His veins burning with a noxious alloy of adrenaline and bad beer, the bassist takes the pulpit, announcing, “America has forgotten and lost the will to rock and roll! It’s all club indie rock bulls*?$. They figured if you have Reagan, then Clinton and Bush, everybody would be listening to Pavement and all that other horses*!# and playing at their Playstations, and they’d finally have the continent tamed! But they were wrong, because there’s still rock ’n’ roll, and you have to be able to rock out.”

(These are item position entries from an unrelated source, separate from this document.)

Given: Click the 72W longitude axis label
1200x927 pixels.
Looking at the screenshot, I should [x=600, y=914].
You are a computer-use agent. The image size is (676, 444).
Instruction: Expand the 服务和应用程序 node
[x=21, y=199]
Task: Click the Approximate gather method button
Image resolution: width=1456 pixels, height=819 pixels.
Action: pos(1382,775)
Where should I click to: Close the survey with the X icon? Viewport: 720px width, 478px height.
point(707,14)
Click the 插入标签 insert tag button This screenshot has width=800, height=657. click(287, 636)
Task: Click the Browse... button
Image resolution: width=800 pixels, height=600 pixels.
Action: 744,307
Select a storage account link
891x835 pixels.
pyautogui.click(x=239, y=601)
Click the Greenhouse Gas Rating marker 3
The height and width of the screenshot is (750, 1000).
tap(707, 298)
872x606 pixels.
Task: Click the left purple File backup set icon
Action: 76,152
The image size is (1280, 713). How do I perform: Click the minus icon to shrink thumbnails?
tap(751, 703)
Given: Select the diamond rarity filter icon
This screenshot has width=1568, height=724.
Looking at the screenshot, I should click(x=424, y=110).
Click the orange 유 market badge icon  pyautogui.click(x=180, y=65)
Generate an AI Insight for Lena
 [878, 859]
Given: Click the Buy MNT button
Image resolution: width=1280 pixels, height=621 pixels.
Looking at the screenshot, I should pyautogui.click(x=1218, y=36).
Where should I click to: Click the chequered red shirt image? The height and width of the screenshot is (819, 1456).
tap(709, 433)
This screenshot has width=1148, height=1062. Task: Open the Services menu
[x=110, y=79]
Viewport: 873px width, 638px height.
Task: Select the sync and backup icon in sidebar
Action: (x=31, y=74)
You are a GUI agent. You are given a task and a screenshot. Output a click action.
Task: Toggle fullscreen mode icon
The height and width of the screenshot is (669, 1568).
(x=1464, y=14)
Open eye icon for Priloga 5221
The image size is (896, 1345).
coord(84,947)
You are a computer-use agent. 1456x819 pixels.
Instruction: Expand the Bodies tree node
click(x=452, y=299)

Hum Ping points at my plate. “You gonna eat your chips, dude?”

A car alarm blares outside. I am in Hell.

Soon the conversation moves to Happy Meal’s first full-length CD, Matarte, whose title is apparently an incomplete Spanish-English translation of “I want to kill you.” (“We were drinking,” Chone says of the title’s inspiration.) Rev recalls that when he first heard the dry tracks as the band was putting the album together, the effects were, if not sobering, incredibly eye opening.

“[For the first time,] I actually thought about what other people might think when they listened to [our music],” he says. “I just about broke down: (Shrieking) ‘Why am I living the life I live?’”

...Persons of delicate sensibilities are earnestly discouraged from listening to this band and/or making eye contact with its members...

D. Orion, 10 Nov 2005 - Santa Cruz Good Times


Discography

Huckapino EP: recorded 2004.
The Golden Dome single: recorded 2005.
Matarte CD: recorded 2005.
All self released.

Photos

Feeling a bit camera shy

Bio

The meal met in the beer aisle in 2005. Chone, a supremely angry working stiff, Rev, a local synth wizard, and Justonius, a tripped out day laborer, all had become sick of their other bands crapping out. They collided en route to the forties of high life and, after apologizing politely, determined that they all were big fans of Bowie and the Melvins. Since then, they have decimated audiences in Santa Cruz, Santa Clara, Monterey, San Francisco and Alameda counties. Their high energy live show blowtorches that of bands with a hundred times their "credibility" and "indieness." They put on their own shows and put out their own records, because it works. They are seeking a record label with a recognizable name to give them some help expanding their clanking campaign.